News / Africa

    Burundi Welcomes UN Delegation

    Burundi's President Pierre Nkurunziza is sworn in for a third term at a ceremony in the parliament in Bujumbura, Burundi, Thursday, Aug. 20, 2015.
    Burundi's President Pierre Nkurunziza is sworn in for a third term at a ceremony in the parliament in Bujumbura, Burundi, Thursday, Aug. 20, 2015.
    James Butty

    The Burundian government said it welcomes the visit to Bujumbura by members of the U.N. Security Council.

    Willy Nyamitwe, senior adviser to President Pierre Nkurunziza, said the United Nations delegation will discover that everything the international community has been hearing about the crisis in Burundi is false.  

    Nyamitwe said the visiting U.N. Security Council delegation will see for itself that Burundi is at peace as it tries to disarm certain individual who are trying to disturb peace in the country.

    “We welcome everybody who needs to come to Burundi and witness how far we’ve gone with consolidation of our national unity and the building or our peace," he said.

    UN delegation

    Nyamitwe’s comments came as a delegation from the U.N. Security Council left Wednesday for Burundi with a message for the government and opposition to start substantive dialogue and avert a catastrophe before it is too late.

    “This is a critical crossroads for Burundi,” U.S. Ambassador Samantha Power told VOA ahead of the trip. “They cannot let it become business as usual that you wake up in the morning and there is a corpse on the street as you try to get to work, and that is what is starting to happen in Burundi.”

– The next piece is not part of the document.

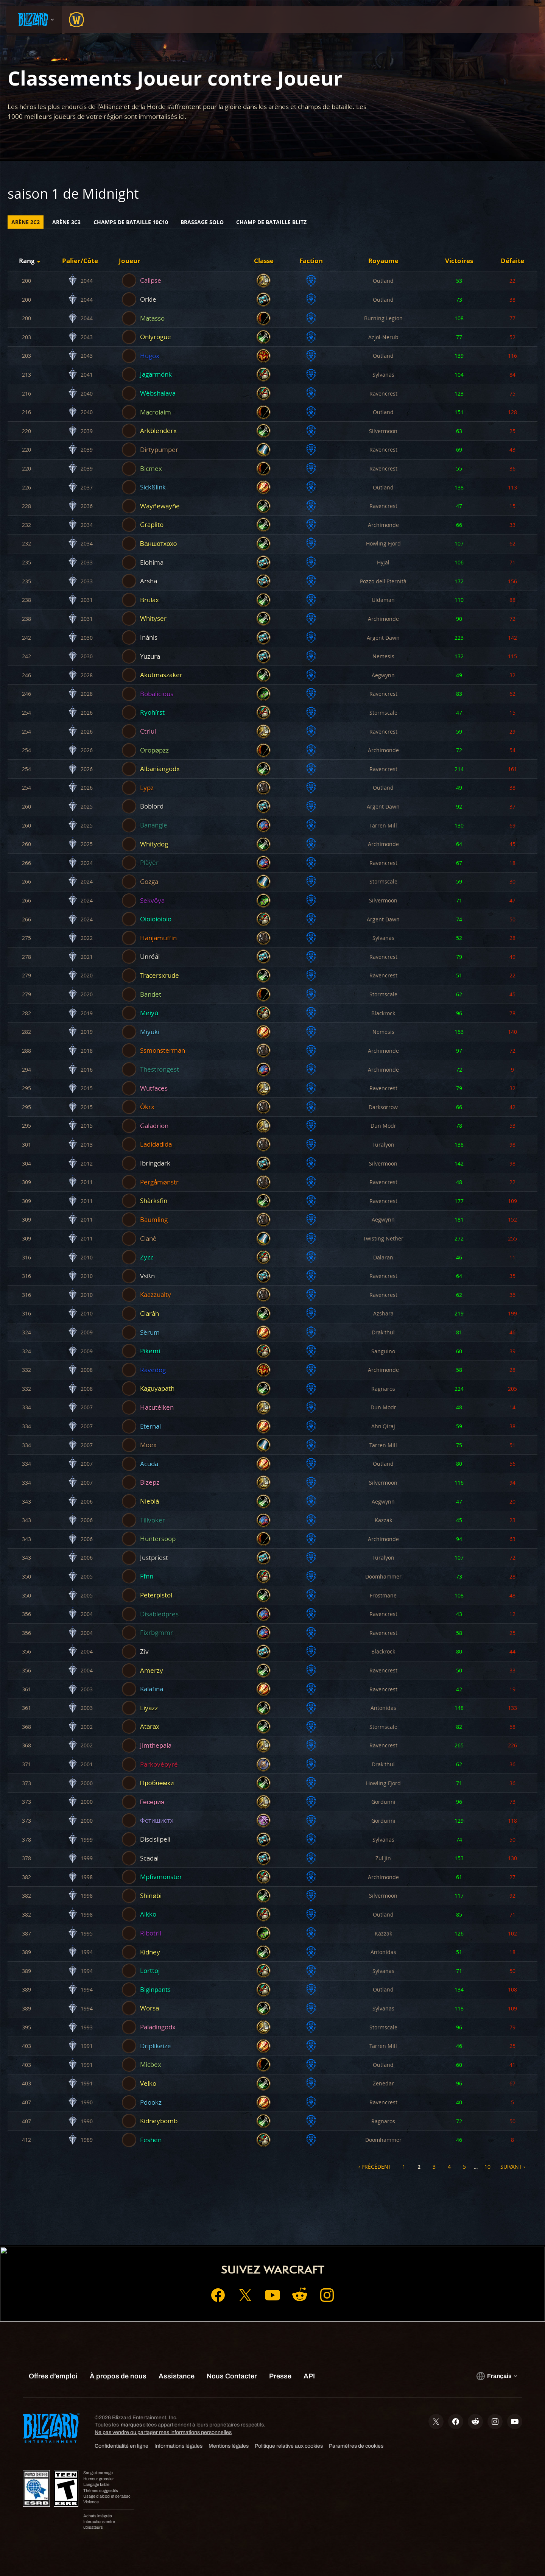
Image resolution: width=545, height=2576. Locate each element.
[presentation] (34, 19)
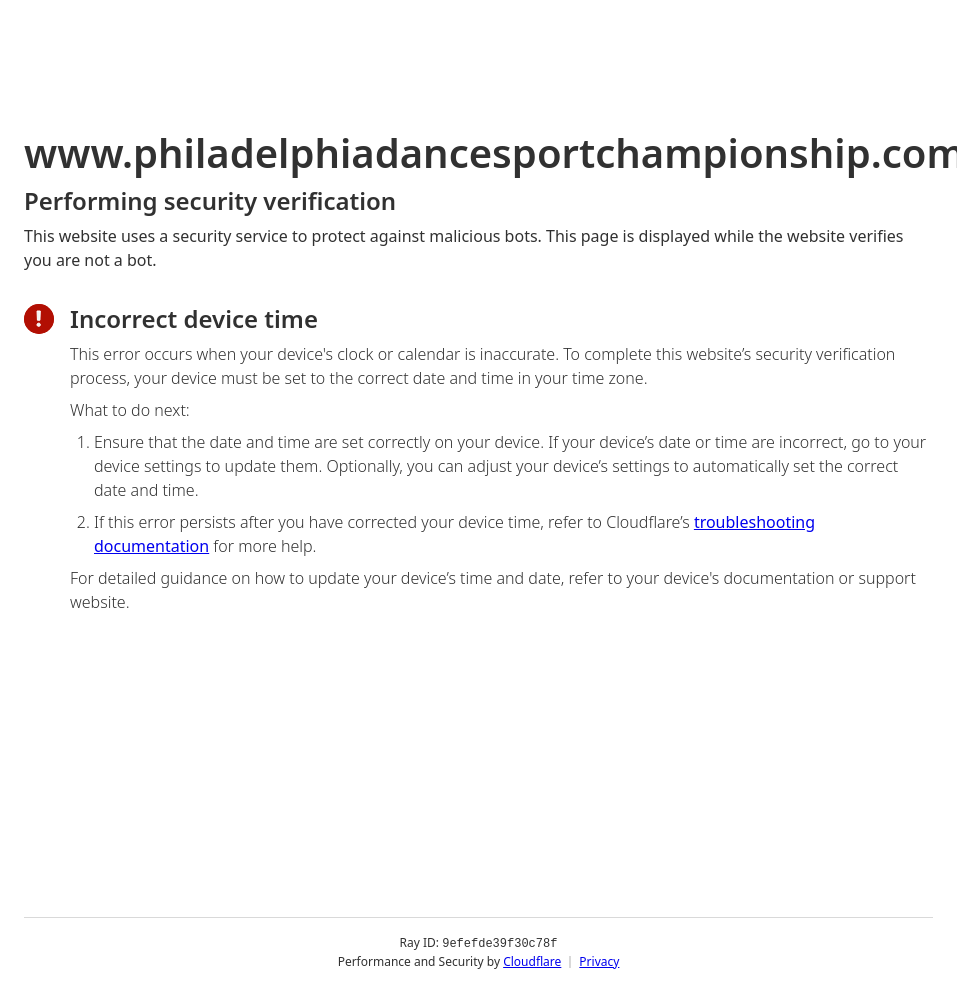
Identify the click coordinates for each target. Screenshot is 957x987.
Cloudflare (532, 961)
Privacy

    It is the second time the Council has visited the country in less than a year  a clear indication of its growing concern about the escalating bloodshed.

    Nyamitwe said the people of Burundi have already started talking to each other through the inter-Burundian dialogue.

    “The government has set up a national commission in charge of this inter-Burundian dialogue. So, this commission has brought together Burundians from all the ethnic groups, all the political parties, from inside and outside the country to go and dialogue on all the issues regarding all the sectors of the country,” he said.

    East Africa Community-mediated peace talks that were scheduled to resume on January 6 in Uganda’s capital, Kampala, did not take place because the Burundian government said the date was set by mediators without consulting the government.

    The government is also on record as saying it will not negotiate with certain opposition figures who it considers as “coup plotters” or “sponsors of acts of terrorism.”

    Follow UN resolution

    Nyamitwe said any Burundian can be part of the dialogue as long as they adhere to U.N. Security Council resolution 2248, which calls on the government and all parties to reject violence and refrain from any action that threatens peace and stability.

    “Those who are killing innocent people, through bodies in the street, taking the pictures and spreading through the Internet in order to tarnish the image of the country, those are behaving as terrorists; those who are throwing grenades in bars and other public gatherings, those are terrorists,” Nyamitwe said.

    Jean Minani, the exiled leader of the Opposition Front for Democracy in Burundi (FRODEBU) told VOA earlier this month that efforts toward a peaceful resolution of the Burundian crisis are not dead because the Burundian people want peace.

    But Minani said President Nkurunziza does not want to negotiate.

    “Nkurunziza is the cause of the crisis of Burundi. He’s afraid to come with all the people, with the international community to talk with us because there’s nothing to talk about. He can’t come to talk with us because he knows he has nothing to talk about,” Minani said.

    Last month, the African Union announced it would deploy a 5,000-member "prevention and protection" force to Burundi for an initial period of six months. Nyamitwe reiterated his government’s objection to the introduction of peacekeepers, saying it is non-negotiable.

    “The population of Burundi has said these troops are not needed. We trust our security forces; we trust our soldiers that they can protect the country’s borders, they can protect the civilians in Burundi, and so far they have never been defeated. All the attacks from outside the country have been defeated within two or three days,” he said.

    Nyamitwe said the AU troops should be send to neighboring Rwanda where he said Burundian refugees are being trained to destabilize the Burundian government.

    “We are blaming the government of Rwanda for allowing for allowing people to get military training in Rwanda because this cannot happen without the approval of officials in Rwanda, and this a violation of international law. You cannot take a refugee, someone who came to seek refuge in your country and transform him into a rebel,” Nyamitwe said.

    'Fact-finding mission'

    He said his government has complained to the International Conference on the Great Lakes Region (ICGLR), the African Union, and the U.N. Security Council.

    “We hope that this fact-finding mission from the Security Council will address this issue with Burundi saying that the evil is coming from the outside, not from the inside,” Nyamitwe said.

    Nyamitwe said his government has evidence of Rwanda’s involvement in the form of weapons seized from Rwanda and people who it said have been arrested.  

    Rwanda has repeatedly denied Burundi’s claims that Rwanda is providing refuge for Burundian rebels, an official reportedly saying that Burundi found it “convenient to find responsibility elsewhere.”